O “Público” escreve que o que surpreendeu na declaração desta quinta-feira do chefe de Estado foi o “apelo à rebelião dos deputados do PS”. Sob o título, os “nervos da direita europeia”, o texto sublinha ainda que o encontro do Partido Popular Europeu, em Madrid, demonstrou que a “hipótese de formação de um Governo de esquerda em Portugal cria condições objetivas para uma contaminação política tendente ao enfraquecimneto da influência do PPE.”

E diz que é inaceitável a “notória intromissão” de dirigentes como Joseph Paul, presidente do PPE, e António Lopez Isturiz, secretário-geral da organização, em situações que dizem respeito a Portugal.

No “Diário de Notícias”, o editorial assinado por André Macedo lamenta que o Presidente “insista em ser a pior versão dele próprio.” O diretor do diário admite que Cavaco tenha opiniões, mas critica o facto de não se mostrar capaz de encontrar um “caminho estreito” para uma solução de Governo que garanta os compromissos do país.

“O Presidente da República não traiu a sua natureza política, falou muito, esburacou e tentou desacreditar o PCP e o Bloco, humilhou 20% dos portugueses que votaram nestes partidos, deixou claro que prefere um Governo PSD/CDS do que outro à esquerda, mas não exclui verdadeiramente nada”, realça o jornalista.

No “i”, Vítor Raínho escreve que a decisão de Cavaco Silva foi recebida com “grande estrondo” e que o chefe de Estado foi mais longe ao defender que o país “não se pode dar ao luxo” de pôr em causa acordos com credores e que a solução de um Governo de esquerda “colocaria tudo de pernas para o ar”.

Reconhece ainda que o Executivo da coligação PSD/CDS não deverá ter uma vida longa, ficando em gestão até à chegada do novo Presidente. “Até lá, o país ficará nas mãos e no sentido da responsabilidade de 230 deputados”, conclui.

No “Correio da Manhã”, Leonor Ralha, editor de fecho da edição, defende a convocação de novas eleições para pôr fim ao atual impasse político. “A forma de resolver o imbróglio em curso será convocar novas eleições no primeiro domingo em que seja possível, e a ida a voto das duas coligações, a real e que a mantém António Costa.”

Sob o título “A trapalhada que Cavaco arranjou”, José António Saraiva sustenta na coluna por si assinada no “Sol”, que o Presidente apercebeu-se tarde de que os seus apelos aos partidos abririam porta à vontade do PCP e do BE de entrarem no arco da governabilidade.

Afirmando que o PCP e o BE se assumiram como “cavalos de Tróia”, Saraiva fala em “hipocrisia” quando invocam a exigência feita pelo Presidente da República de oferecer uma maioria no parlamento que garanta estabilidade. “Os lobos transformaram-se subitamente em cordeiros, fazem de Cavaco parvo”.

Helena Garrido afirma, por sua vez, no “Jornal de Negócios”, que Cavaco Silva respeitou a tradição democrática e que cabe ao PS, o “epicentro deste abalo” de clarificar a sua posição e ao BE e PCP “partirem o muro” e alterarem os seus programas.

“O Presidente da República respeitou os eleitores e o regime.

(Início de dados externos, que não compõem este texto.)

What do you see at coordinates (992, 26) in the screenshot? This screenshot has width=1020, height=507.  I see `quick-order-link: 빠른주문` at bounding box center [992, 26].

Fez o que tinha de fazer. Indigitou o lider do partido mais votado como primeiro-ministro. E rejeitou em absoluto um Governo que seja apoiado por partidos não europeístas. Não é de direita ou esquerda que aqui se trata. A nossa escolha é entre estar ou não no euro”.

A diretora da publicação diz ainda acreditar em mais “dias difíceis, marcados pelo radicalismo e pela falta do bom senso, característica dos momentos de paixão”.

O “Diário Económico” frisa por sua vez que o Presidente da República “elevou a parada para a esquerda”, após “18 dias de jogos de poder inéditos” na democracia nacional. Segundo o editoral do DE, Cavaco Silva liberta-se da “armadilha dos argumentos” dos partidos da esquerda, mas no plano político não é alcançada uma maioria estável.

“O compromisso inequívoco quanto aos pilares do projeto europeu é crucial em qualquer solução de Governo”, sublinha o jornal.